Sol-Gel Manufacturing Process

Do Sol-Gel Coatings Require Special Equipment for Application?

Applying sol-gel coatings doesn't require any special equipment, but as with any other coating, there is a step by step process that should be followed to achieve maximum performance and quality.

The Sol-Gel Coating Process

The sol-gel coating process includes 4 steps as follows:

  1. Activation:
    The individual sol-gel coating components must first be mixed thoroughly. This process helps to ensure that fillers do not settle and that a more consistent and reliable coating can be created. Then, once components have been mixed, all components can be combined and mixed together for a set amount of time.

  2. Filtration:
    The mixed components are then filtered. Filtering is a required step in the application process to eliminate imperfections and help ensure a smooth and homogeneous coating.

  3. Surface Preparation:
    To guarantee adequate adhesion of the sol-gel coating the proper surface preparation steps must be taken. First, objects must be properly cleaned and degreased to ensure the surface is completely free of any kind of oil. Any grease or oil can corrupt the blasting material and prevent proper adhesion of the sol-gel coating.

    Grit blasting is often used to help roughen the surface to be coated and provide something for the sol-gel coating to adhere to. However, it is important to avoid over-smoothing the surface with grit blasting or leaving the surface too rough. In either instance the adhesion of the sol-gel coating could be negatively affected and lead to performance issues down the road.
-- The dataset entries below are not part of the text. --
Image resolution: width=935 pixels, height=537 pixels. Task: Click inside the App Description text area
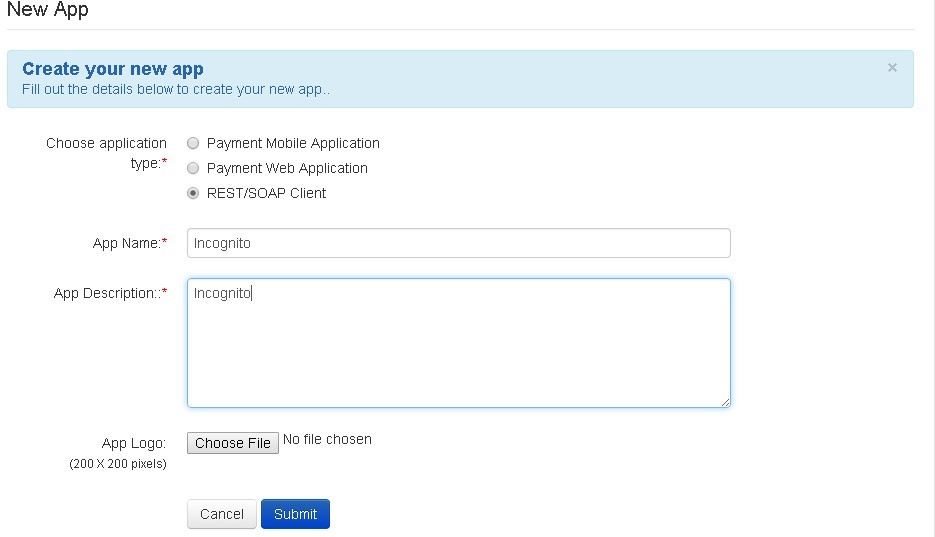[459, 343]
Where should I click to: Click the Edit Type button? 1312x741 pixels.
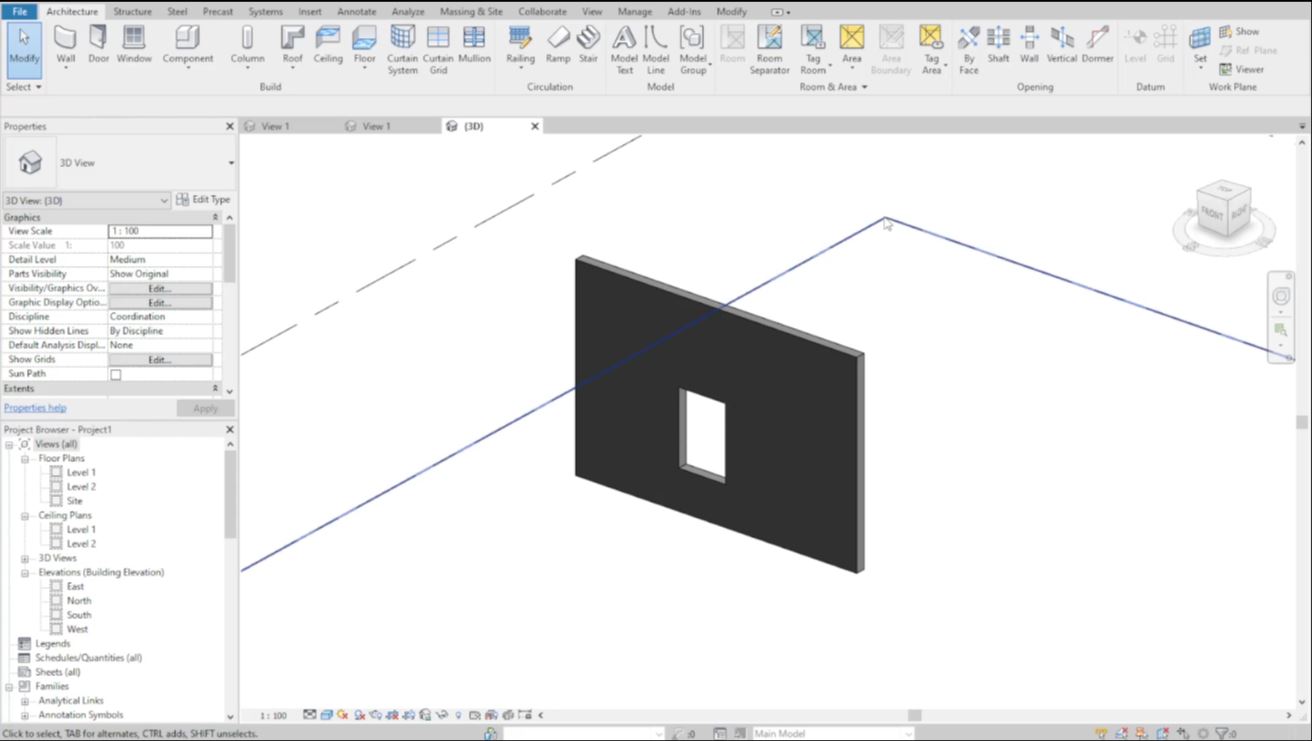click(203, 200)
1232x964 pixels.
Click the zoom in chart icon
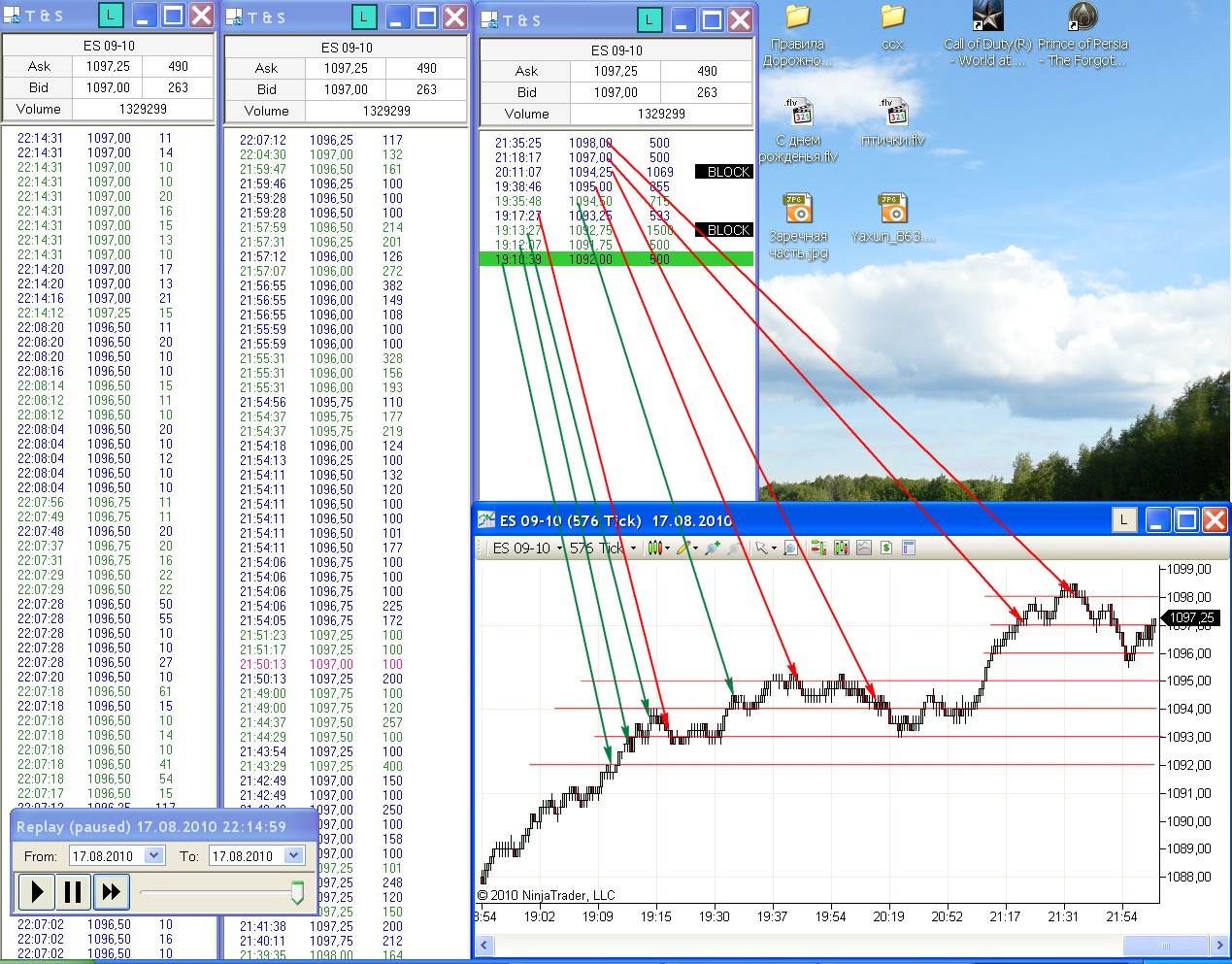click(x=713, y=548)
    In most cases, aluminum and stainless steel are the most common substrates used with sol-gel coatings, however active research is in progress to enable the use of sol-gel coatings on carbon steel and cast iron.

  4. Application:
    After the surface is properly prepared, the surfaces to be coated need to be heated. Then, the coating is applied in a one or two coat system with conventional spray equipment.

    The parts to be coated not only need to be preheated, but they need to keep a temperature of about 120 to 160° F throughout the application process. Otherwise, the sprayed coating could sag and lead to defects in the overall finish.

    A critical last step is to cure the parts in conveyor or batch ovens.